According to the agency’s technicians, the measure would be more efficient in combating poverty, as the exemption from the basket ends up including products consumed only by higher-income families, such as cheese or salmon fillet. The change, however, did not advance.

Another 2021 study pointed out problems in the absence of limits to deduct medical expenses from the IRPF (Imposto de Renda da Pessoas Físicas), which ends up benefiting the upstairs, which is able to afford health insurance or private medical care.

Economist Alexandre Manoel, chief economist at AZ Quest and former secretary of Economic Assessment and Planning, says that for five years Brazil has been focusing fiscal adjustment efforts on controlling expenditure, a prescription that shows signs of exhaustion.

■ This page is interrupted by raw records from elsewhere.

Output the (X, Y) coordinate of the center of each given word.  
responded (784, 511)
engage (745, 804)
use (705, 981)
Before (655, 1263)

For him, evidence of this is the electoral debate, in which most candidates defend, with their particularities, greater social spending and investments.

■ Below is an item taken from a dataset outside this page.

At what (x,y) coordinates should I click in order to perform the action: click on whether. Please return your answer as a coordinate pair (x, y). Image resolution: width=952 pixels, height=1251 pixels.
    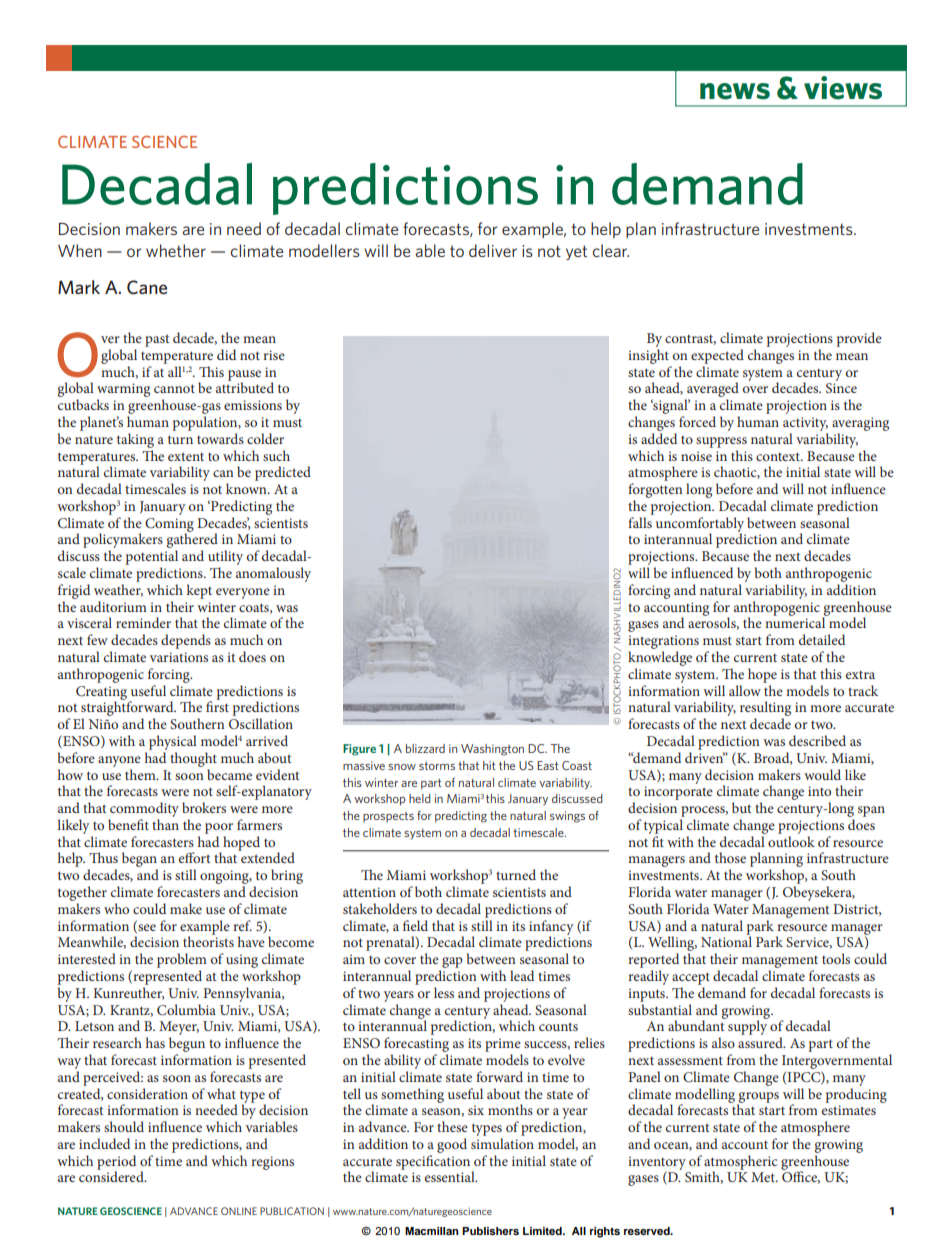
    Looking at the image, I should click on (176, 250).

“It seems to be the maximum fiscal adjustment that we can get. With this adjustment on the expense side, which was not small, with this decrease in discretionary expenses, the machine is already at the limit”, he says.

Meanwhile, according to Manoel, there were few adjustment measures on the revenue side. “There are policies with effects, from the point of view of job creation, which are small, insignificant or non-existent. The tax benefits were granted for the most part without established goals and without control”, he criticizes.

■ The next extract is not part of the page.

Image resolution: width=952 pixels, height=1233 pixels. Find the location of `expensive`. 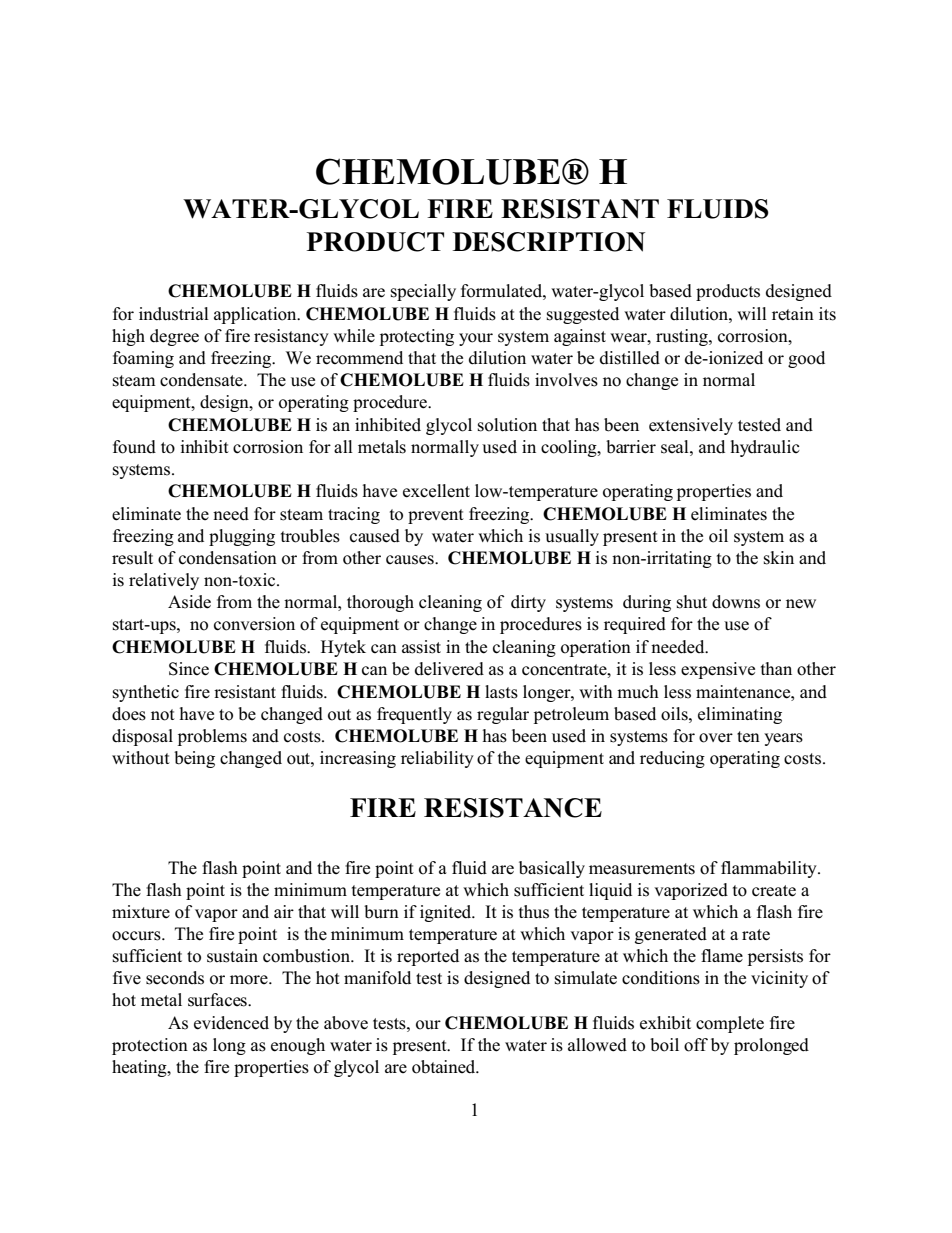

expensive is located at coordinates (718, 670).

The economist, however, recognizes the political difficulties to advance this agenda, which has “diffuse benefits” for society, but affects the concentrated interests of some segments with pressure power.

Last year, in the midst of negotiations for the extension of emergency aid to vulnerable people affected by the Covid-19 pandemic, Minister Paulo Guedes (Economy) and his team managed to insert in a PEC (proposed amendment to the Constitution) a provision that required the government to present a plan to gradually reduce tax expenditures.

According to the text, the plan should be enough to bring these incentives to 2% of GDP in eight years.

In the vote, Congress shielded a series of benefits, such as the Manaus Free Trade Zone, benefits to philanthropic entities and exemption from the basic food basket, among others. The sum of the exceptions amounted to about 2% of GDP — half of the existing incentives.

Under these restrictions, the government frustrated expectations of a more aggressive cut. Presented in September of last year, the dehydrated plan listed alleged cuts in benefits that, in fact, already had an expiration date.

At the time, a more benevolent interpretation of government legal bodies suggested the cut target should focus only on the 2.06% of GDP in tax expenditures not exceptionalized by the Legislature. In practice, the legal obligation was a cut of just R$4.2 billion over eight years.

Congress also sponsored a drop in the amount of tax benefits accounted for when it passed a law last year ending the tax expenditure status of Simples Nacional and MEI (individual microentrepreneur).

These special regimes allow micro-entrepreneurs and companies with annual gross revenue of up to R$4.8 million to collect less taxes and in a simplified manner. In the 2022 Budget project, the joint waiver was calculated at R$86 billion – between 0.8% and 0.9% of this year’s GDP.

Discounting this amount, the estimated tax expenditure for the year fell to 3.3% of GDP, although Simples and MEI continue to exist.

To try to overcome political barriers, Manoel proposes a “horizontal reversal” of the benefits, with an increase in some taxes to minimize the size of the incentive to the benefited companies.

He cites as an example the linear cut in the rates of IPI (Tax on Industrialized Products), announced by the government at the end of February. Although it is a tax reduction, it meant a smaller benefit to the Manaus Free Trade Zone, which already had its products exempt from the tax. The measure angered parliamentarians from the Amazonas bench, who are still trying to reverse it.

“The discussion has to be done clearly. In general, candidates are promising more State. It has to be said clearly that, although people don’t want to hear it, it means more tax burden”, says Manoel.